#### BRIEF A:
Translate this sentence from the scuba trip report below into Spanish: "The fish was still there."

Black durgeons are very shy fish, and hard to photograph. Also,
whenever approaching a fish with a camera, there is always that
decision of when to click. The closer you get, the better the picture.
Also, the closer you get, the more likely it is that the fish will
bugger off. So there was this durgeon floating just off the wall. I
made one approach to about 4 ft away, took a picture, and backed off.
Then I made an approach to about 3 ft away, took a picture and backed
off. The fish was still there. Then I started another approach. Tap,
tap, tap on my shoulder. I turned to see what my wife wanted. She
signalled that I should try to get closer. I nodded ok, turned around,
and there was the fish, gone. By the way, here is the fish (
www.pathcom.com/~bracuk/underwater/durgeon.htm ).

Climbing the ladder was ok with or without fins, but coming up the
stairs was definitely easier without. At first, I de-finned on the tag
line. Then, after the first live dives where we had to come up with
fins, I continued to do so. At first, I Charlie Chaplined up the
stairs. By the end of the trip I was going up backwards. It was
easiest that way.

When we went to Monita for our one live dive, the Captain obviously
thought that the dive was too tough for some of the passengers, and
gave a dive briefing designed to discourage those people from
attempting it. It worked. Even though I enjoyed the dive, I am not
entirely happy over what happened. As far as I am concerned, we all
paid the same price, we should all have the same dive opportunities.
The captain should have stuck to sites he was sure we all could do. It
is not as if there was a shortage of easy, but still very nice dive
sites out there.

The second last dive of the trip was off the coast of Peurto Rico. The
viz was awful and once we found the reef, we were unimpressed. Too
much sand and rock, not enough coral and sponge. It just seem worth
staying down, so we surfaced after an 8 minute dive. This was also my
first ever tropical dive where I didn't see a fish.

The Final Words

Liveaboard diving is fun. Even though not everything in this report is
positive, it was a fun trip.

Dan Bracuk
If at first you don't succeed, you run the risk of failure.
The Best of rec.scuba http://www.pathcom.com/~bracuk/RecScuba/
chilly - 14 Jan 2004 05:03 GMT
(snip good report)

Thanks Dan.  By the way, please explain something to me . . . most everyone
is always complaining about ending up on cattle boats on day trips.  You
guys appeared to have paid for a liveaboard experience that was worse than
most cattle boat day trips. Perhaps I am perceiving your trip report
differently than intended?

#### BRIEF B:
Retype the rows below, starting at the row that contains "Это моя сауна (295, 386)" and ending at the row that contains "Бани (243, 1386)", with both included.

#### GIVEN INFORMATION:
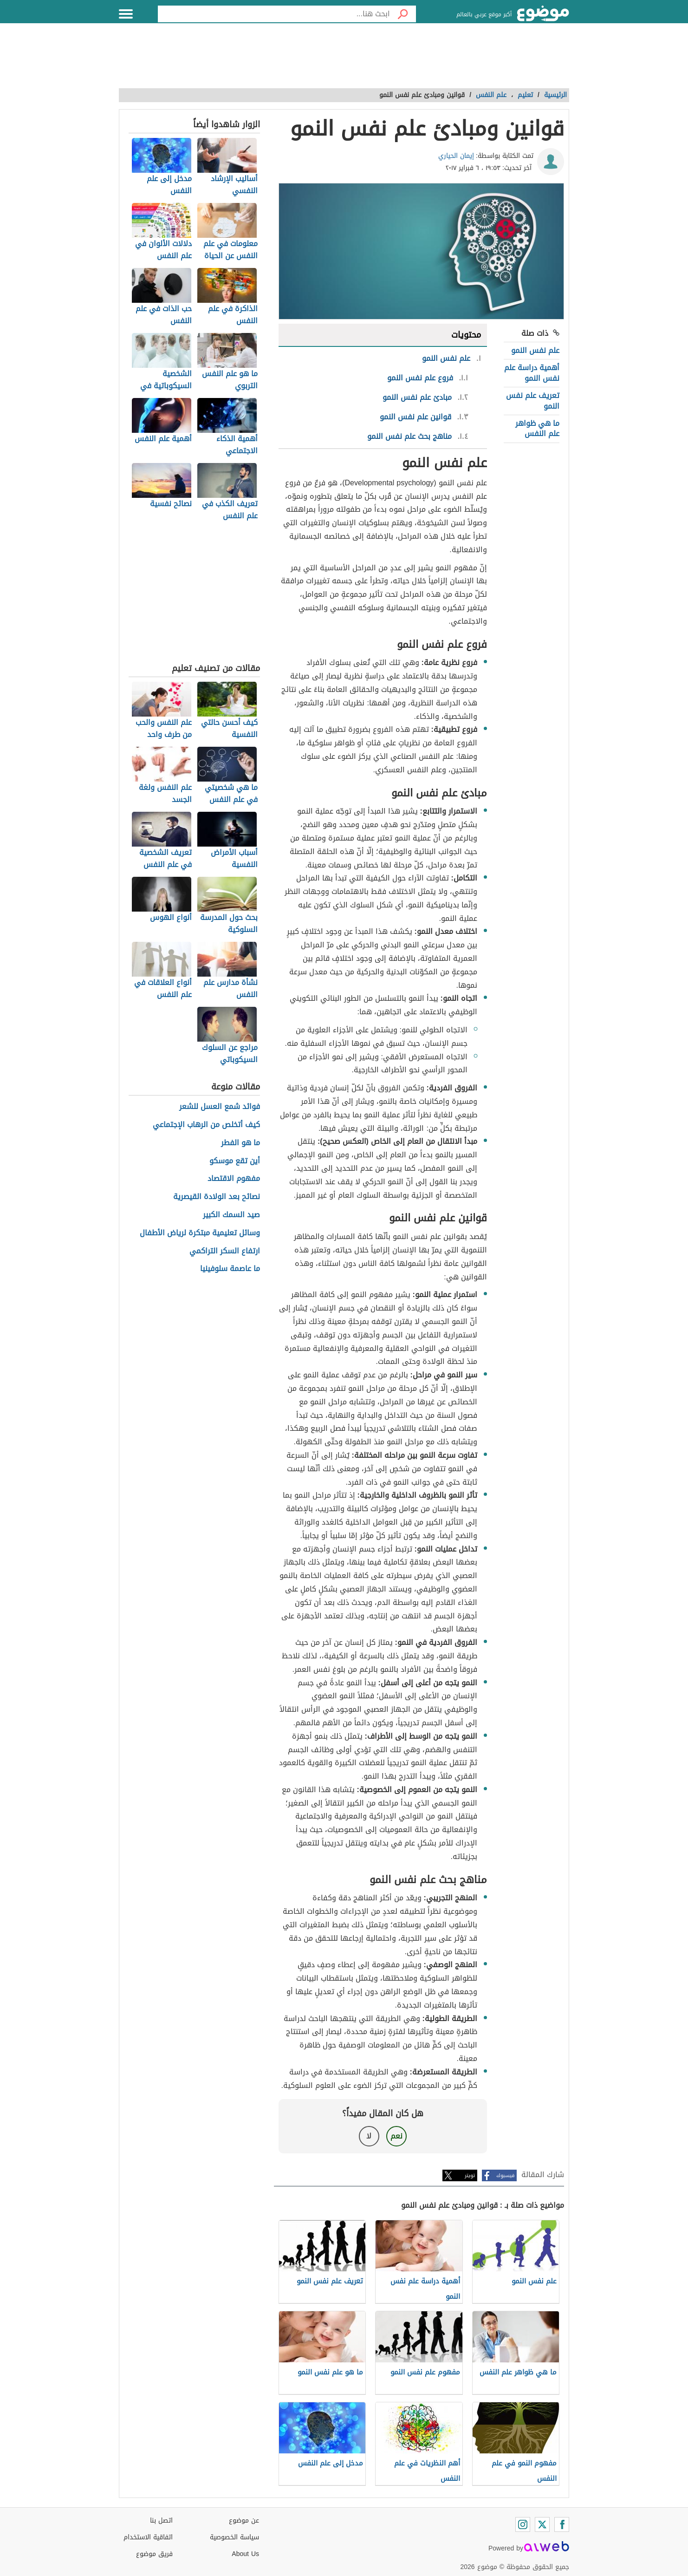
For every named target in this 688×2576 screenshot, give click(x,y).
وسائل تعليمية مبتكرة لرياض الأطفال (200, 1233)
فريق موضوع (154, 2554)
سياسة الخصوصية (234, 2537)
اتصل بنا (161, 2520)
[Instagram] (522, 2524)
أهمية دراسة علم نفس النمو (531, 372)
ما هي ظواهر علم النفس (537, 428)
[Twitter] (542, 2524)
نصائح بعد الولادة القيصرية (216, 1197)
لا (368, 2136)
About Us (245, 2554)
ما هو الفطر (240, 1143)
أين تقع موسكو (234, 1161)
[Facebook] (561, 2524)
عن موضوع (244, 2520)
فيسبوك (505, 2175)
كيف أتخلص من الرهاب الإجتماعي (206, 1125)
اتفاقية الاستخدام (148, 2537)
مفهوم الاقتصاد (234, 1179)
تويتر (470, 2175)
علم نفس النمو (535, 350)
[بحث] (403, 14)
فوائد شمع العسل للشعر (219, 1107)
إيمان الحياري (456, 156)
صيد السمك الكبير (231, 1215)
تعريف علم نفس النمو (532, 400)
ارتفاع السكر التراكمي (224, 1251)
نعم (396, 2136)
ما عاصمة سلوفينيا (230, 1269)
...
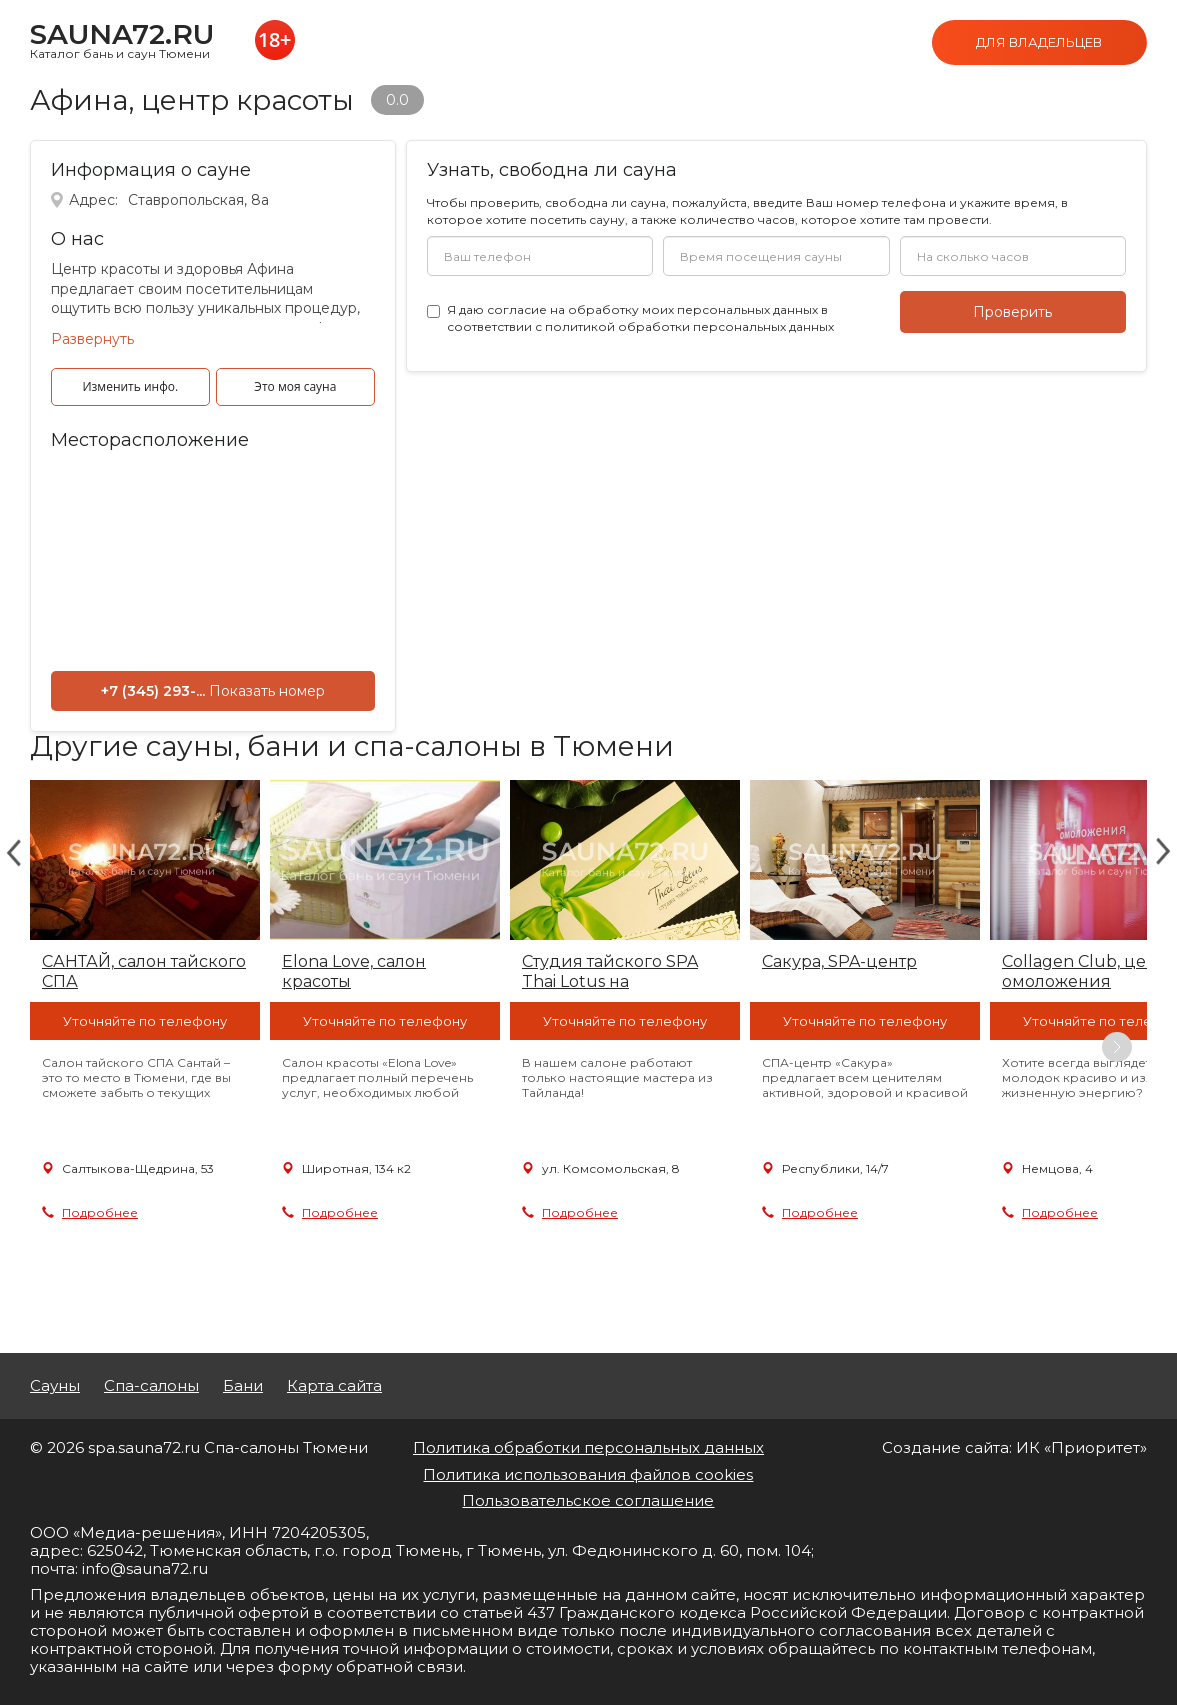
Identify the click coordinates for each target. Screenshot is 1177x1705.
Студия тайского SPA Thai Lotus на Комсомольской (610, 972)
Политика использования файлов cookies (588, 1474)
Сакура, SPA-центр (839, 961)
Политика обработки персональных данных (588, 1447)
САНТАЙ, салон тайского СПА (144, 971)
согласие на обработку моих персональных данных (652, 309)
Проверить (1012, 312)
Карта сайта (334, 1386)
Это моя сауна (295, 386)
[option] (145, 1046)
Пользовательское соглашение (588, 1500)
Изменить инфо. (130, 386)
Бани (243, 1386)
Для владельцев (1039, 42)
---
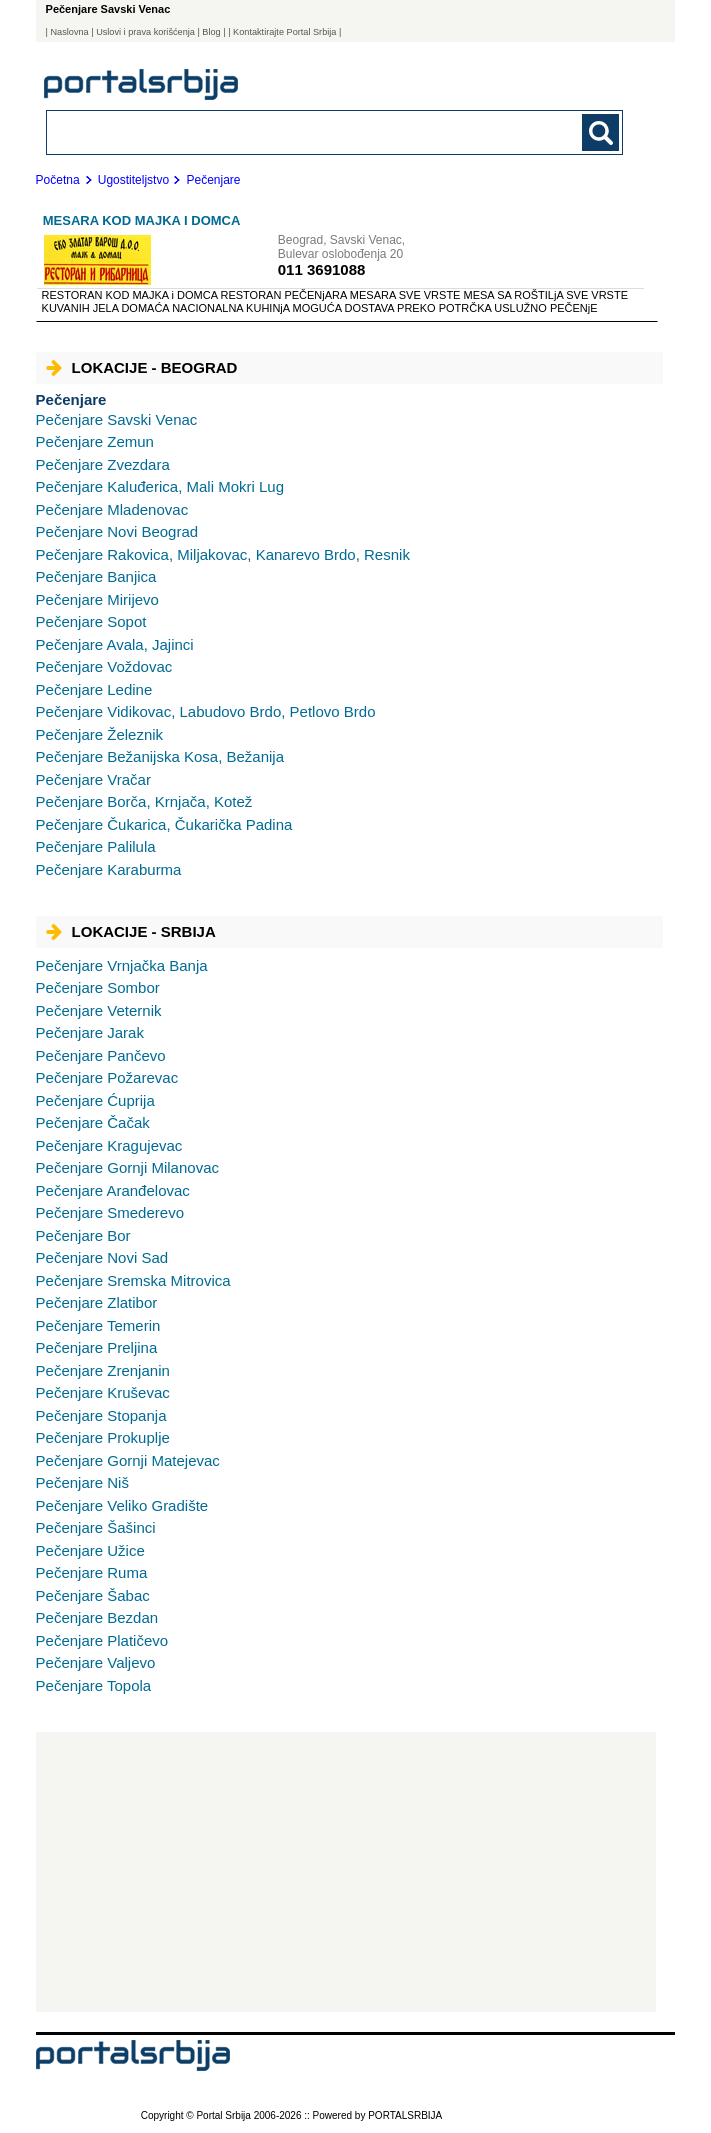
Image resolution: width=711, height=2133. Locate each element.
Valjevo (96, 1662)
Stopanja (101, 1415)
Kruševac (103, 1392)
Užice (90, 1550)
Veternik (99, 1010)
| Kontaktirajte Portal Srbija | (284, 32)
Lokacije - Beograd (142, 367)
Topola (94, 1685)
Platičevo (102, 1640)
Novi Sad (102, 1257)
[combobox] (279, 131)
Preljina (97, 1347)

#### FINISHED ANSWER A:
El pez seguía allí.

#### FINISHED ANSWER B:
Это моя сауна (295, 386)
[option] (145, 1046)
Пользовательское соглашение (588, 1500)
Изменить инфо. (130, 386)
Бани (243, 1386)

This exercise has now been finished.